Location
Wyman S437
Research Areas Artificial intelligence Large-scale systems Statistical machine learning Theory and methodology of deep learning

Soufiane Hayou is an assistant professor in the Department of Applied Mathematics and Statistics at Johns Hopkins University and a member of the university’s Data Science and AI Institute (DSAI). Prior to joining Johns Hopkins, he held faculty and research appointments at leading institutions including the National University of Singapore, where he was a Peng Tsu Ann Assistant Professor of Mathematics, and the Simons Institute for the Theory of Computing at UC Berkeley, where he contributed to the Collaboration on the Theoretical Foundations of Deep Learning under the mentorship of Bin Yu and Peter Bartlett.

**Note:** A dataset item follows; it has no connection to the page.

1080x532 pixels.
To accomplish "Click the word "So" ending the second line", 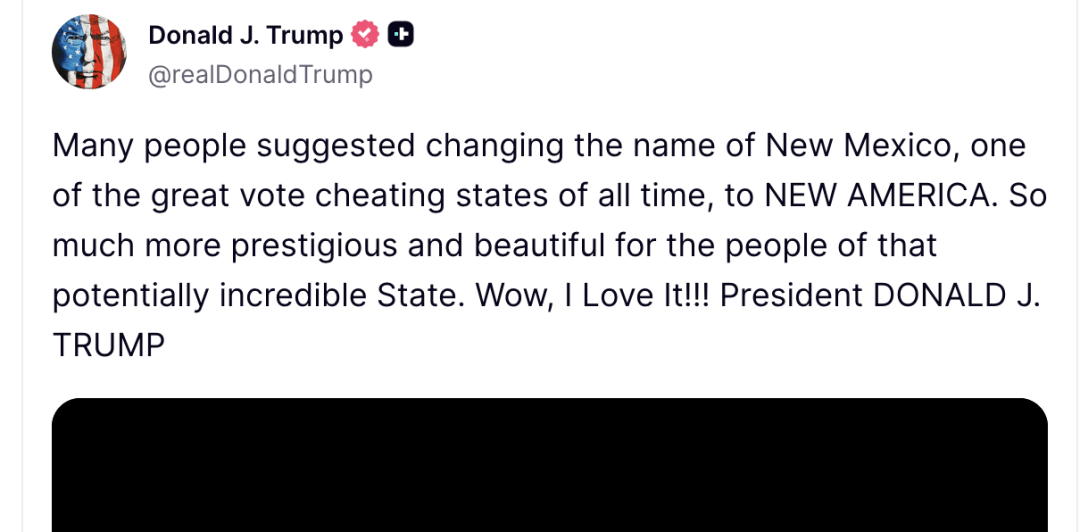I will [x=1028, y=196].
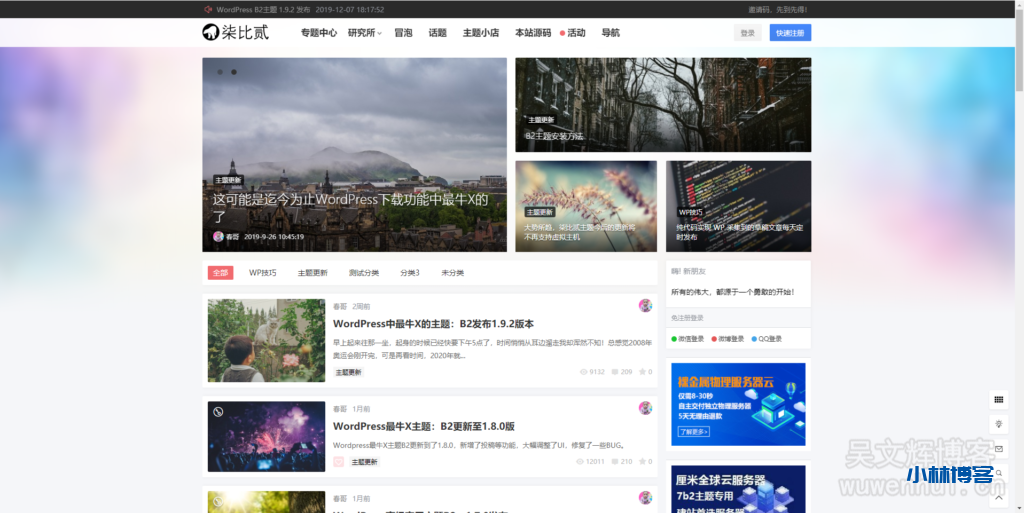Open the grid menu floating icon
The height and width of the screenshot is (513, 1024).
point(998,400)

Hayou’s research sits at the intersection of theory and application in modern machine learning. His work leverages mathematical tools to understand the behavior of large-scale neural networks and inform principled strategies for improving their training, fine-tuning, and deployment. A central focus of his current research is the efficiency and scalability of large language models, aiming to develop Pareto-optimal methods across all stages of the modeling pipeline—from pre-training to post-training and inference.

His contributions to the field include the invention of LoRA+, an advanced fine-tuning technique that extends LoRA and is now integrated into widely used libraries such as HuggingFace’s PEFT and LlamaFactory. He also introduced Stable ResNet, a novel architecture that improves stability in deep networks, and co-developed Depth-μP, a method for scaling neural networks by depth. His theoretical work has advanced understanding of commutative width and depth scaling in residual networks, providing key insights into how deep learning models behave as they grow in complexity. His research is regularly published in leading venues such as ICML, NeurIPS, ICLR, and JMLR.

Hayou has received multiple honors for his work, including the 2024 Gradient AI Fellowship and recognition as a Rising Star in AI by both CPAL (2025) and KAUST (2023). Earlier in his academic career, he was awarded the Natixis Best Master Thesis in Quantitative Finance.

In addition to his research contributions, Hayou is active in graduate and undergraduate education. At the National University of Singapore, he taught courses such as Principles of Machine Learning and Advanced Topics in Machine Learning, reaching over 100 students per semester. He has also served as a teaching assistant and class tutor at the University of Oxford, where he supported instruction in Bayesian inference and simulation methods.

His industry experience includes consulting roles with AI startups and internships at major financial institutions such as J.P. Morgan, Bloomberg, and G-Research, where he developed machine learning algorithms for financial applications.

Hayou is a sought-after speaker and has delivered invited talks at institutions and companies including Nvidia Research, Microsoft, Uber, EPFL, the University of Toronto, and the Alan Turing Institute. He actively contributes to the research community by reviewing for major conferences (NeurIPS, ICML, ICLR) and journals (JMLR, TMLR, SIMODS, PNAS, BERNOULLI), and has been recognized as a Top Reviewer across multiple venues.

He earned his PhD in Statistics and Machine Learning from the University of Oxford under the supervision of Arnaud Doucet and Judith Rousseau. He also holds a master’s degree in Applied Mathematics and an engineering diploma from École Polytechnique, as well as a master’s in Probability and Financial Mathematics from Pierre et Marie Curie University (DEA El Karoui, Paris VI).